- TAREAS PROPUESTAS:
1) Responde estas preguntas a partir del texto sobre la lucha de clases:
(a) ¿Qué es la lucha de clases, según el texto, más allá de sus éxitos ocasionales?
(b) Para los países que sufren el ejercicio de un poder colonial, ¿cuál es la condición de posibilidad de la construcción del socialismo?
(c) ¿De qué gobierno se mencionan los reflejos de soberanismo?
2) Reproduce el fragmento del texto sobre la lucha de clases que comienza con "Estoy de acuerdo, y" y continúa hasta "para Oriente Medio2.".
3) Indica si cada afirmación concuerda con el texto sobre la lucha de clases. Responde sí o no y cita las palabras del texto que lo deciden.
(a) El texto admite que la lucha de clases puede resultar beneficiosa para el proletariado.
(b) El texto sostiene que la clave de la construcción del socialismo reside en la lucha de clases misma.
(c) El texto considera que los reflejos de soberanismo del gobierno turco actual constituyen una auténtica oportunidad para Oriente Medio.

Estoy de acuerdo, llevando la discusión a un nivel más abstracto, en que la lucha de clases es una vía de acción política de resistencia y de búsqueda de alternativas que puede resultar beneficiosa para el proletariado. No pienso, sin embargo, que en la lucha de clases misma resida la clave de la construcción del socialismo, puesto que ésta es, más allá de sus éxitos ocasionales, un elemento dinamizador del capital.
Estoy de acuerdo, y es otro ejemplo más en la misma línea, en que para los países que sufren el ejercicio de un poder colonial la condición de posibilidad de la construcción del socialismo es la preservación efectiva de la soberanía. No estoy de acuerdo en que los reflejos de soberanismo del gobierno turco actual estén yendo en esa línea ni en que constituyan una auténtica oportunidad para Oriente Medio2.

- DATOS MOSTRADOS:

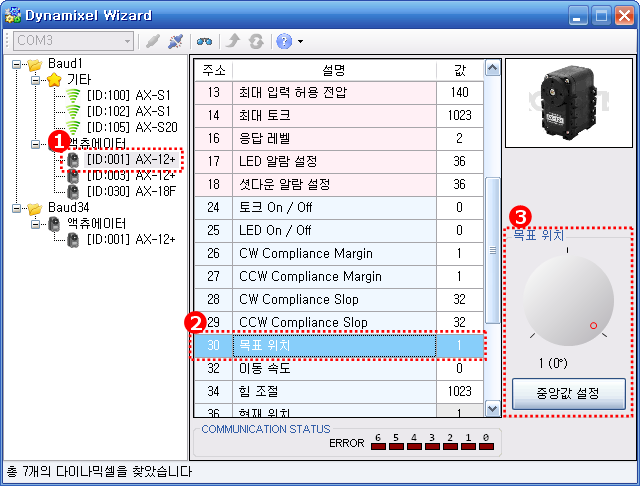Click the firmware update up-arrow icon
The image size is (640, 486).
[234, 41]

- RESPUESTAS:
1)
(a) Un elemento dinamizador del capital.
(b) La preservación efectiva de la soberanía.
(c) Del gobierno turco actual.

2)
Estoy de acuerdo, y es otro ejemplo más en la misma línea, en que para los países que sufren el ejercicio de un poder colonial la condición de posibilidad de la construcción del socialismo es la preservación efectiva de la soberanía. No estoy de acuerdo en que los reflejos de soberanismo del gobierno turco actual estén yendo en esa línea ni en que constituyan una auténtica oportunidad para Oriente Medio2.

3)
(a) Sí: "la lucha de clases es una vía de acción política de resistencia y de búsqueda de alternativas que puede resultar beneficiosa para el proletariado".
(b) No: "No pienso, sin embargo, que en la lucha de clases misma resida la clave de la construcción del socialismo".
(c) No: "No estoy de acuerdo en que los reflejos de soberanismo del gobierno turco actual estén yendo en esa línea ni en que constituyan una auténtica oportunidad".